Hemostasis and fibrinolysis in diabetes mellitus

Type 2 diabetes mellitus, most often being part of a metabolic syndrome is closely associated with obesity, peripheral insulin resistance, arterial hypertension, hypercholesterinemia, hypertriglyceridemia and predisposes for atherosclerosis [27]. Peripheral insulin resistance is strongly associated with atherosclerosis, even after adjusting for other more conventional risk factors [28]. Whether this relation is causal, can only be suspected [28, 29], other authors discussed whether an impaired fibrinolysis could be the link to atherosclerosis [30].

The changes of hemostasis and endogenous fibrinolysis of diabetic patients in this study correspond with the literature [913, 30], although most often only single parameters were evaluated. These alterations might be responsible for higher atherogenicity and more cardiovascular events in a diabetic population.

We showed, that plasminogen activator inhibitor activity (PAI) was increased in diabetic patients; this corresponds to other studies [12, 14, 31, 32]. Additionally we found a strong correlation between PAI and insulin levels, which confirms results from experimental studies, where insulin decreased PAI activity in a dose dependent manner [12, 33].

The potential role of insulin as one of the mechanisms in atherogenesis in diabetic patients has been discussed for 25 years [34]. Results of various prospective studies indicated that elevated plasma insulin levels cause and enhance atherosclerosis [3537]. Diverse diseases associated with hyperinsulinemia show an early and extended manifestation of atherosclerosis [3843]. Several studies proved that elevated insulin levels are accompanied by reduced endogenous fibrinolysis [12, 14, 31]. On the one hand hyperinsulinemia is associated with a decreased t-PA concentration [11], on the other hand it causes an increase of PAI activity [1214, 31].
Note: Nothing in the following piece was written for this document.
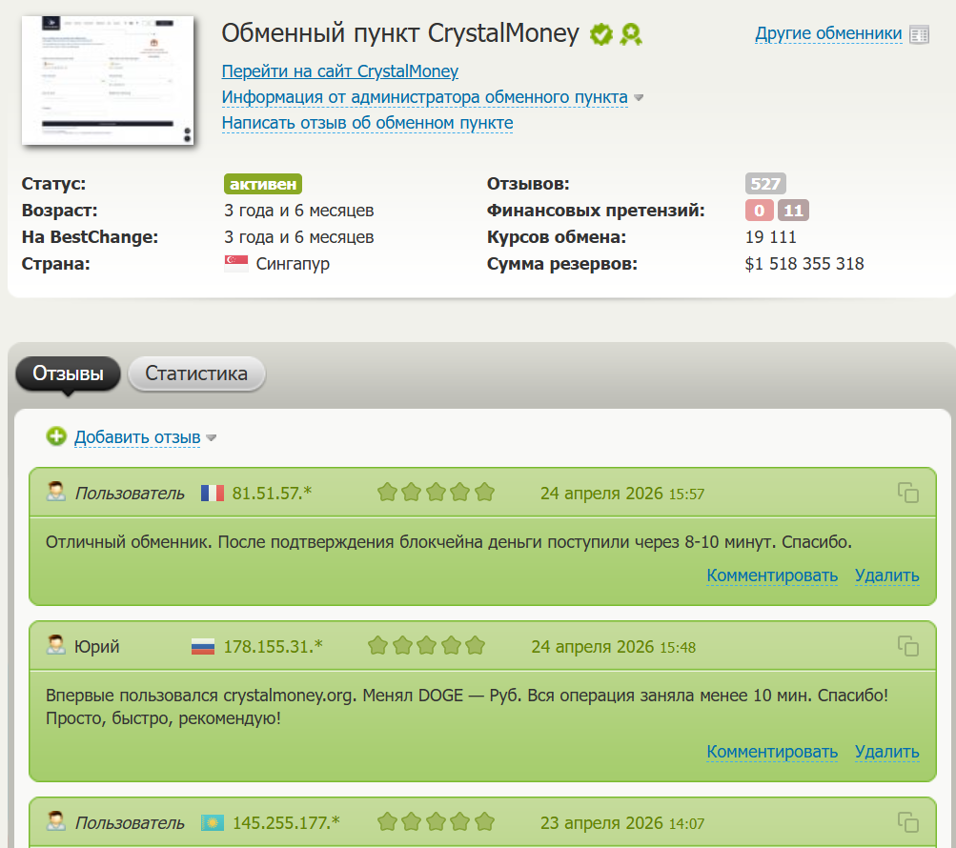
Task: Click the list icon beside Другие обменники
Action: pyautogui.click(x=919, y=35)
The importance of PAI is underlined by a follow up study of men after primary myocardial infarction. Those patients who showed elevated PAI concentrations as a sign of reduced fibrinolysis were at increased risk of reinfarction [44, 45]. High concentrations of von Willebrand factor antigen are supposed to be markers of endothelial lesions and present a procoagulative mechanism due to an enhanced platelet adhesion [46].
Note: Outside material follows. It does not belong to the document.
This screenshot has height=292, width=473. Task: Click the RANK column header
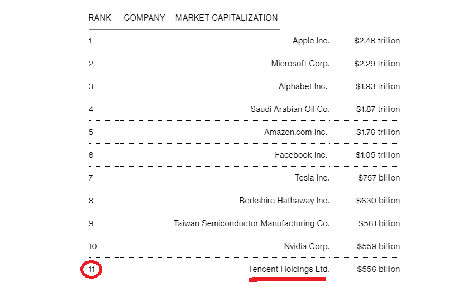(x=99, y=18)
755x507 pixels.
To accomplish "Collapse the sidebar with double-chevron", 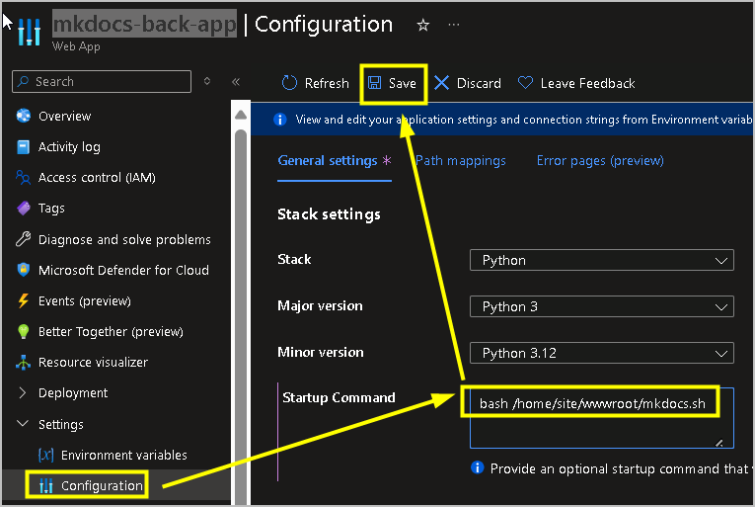I will point(236,82).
The question remains, how does diabetes mediate its specific effects towards a diabetic specific morphology? Some authors suggest that diabetics undergo invasive evaluation later than others due to their cardiac neuropathy and the resulting lack of symptoms, others, that the impact of the often combined risk factors (e.g. hypertension, high LDL etc.) may trigger an accelerated form of atherosclerosis. This study extends these views by showing a close association between coronary morphology and a diabetic status with alterations of haemostasis and fibrinolysis, especially for distal coronary artery disease. Univariate and multivariate regression analysis revealed a strong relationship between the extent of coronary and especially distal coronary atherosclerosis and fasting glucose, PAI-1 and von-Willebrand-factor.

Conclusion

Both parameters of endogenous fibrinolysis and markers of platelet activity showed a relevant association on the extent of coronary atherosclerosis. This association applied to both the total and in particular to the distally weighted coronary atherosclerosis score. Additional predisposing factors were increased uric acid and glucose concentrations as well as the "Waist hip ratio". These changes are part of the "metabolic syndrome" describing obesity, arterial hypertension and typical changes of glucose and lipid metabolism, hemostasis and fibrinolysis.

The metabolic changes with imbalance of platelet activity, hemostasis and endogenous fibrinolysis, and rheology favour a prothrombotic milieu. These systemic changes may result in an increased, thrombosis driven atherosclerotic process, in part explaining the advanced coronary plaque burden and in particular the more distal pronounced distribution of coronary atherosclerosis in patients with diabetes. More research is needed to elucidate these potential mechanisms and possibly develop a tailored therapy for these diabetes specific mechanisms of atherothrombotic disease.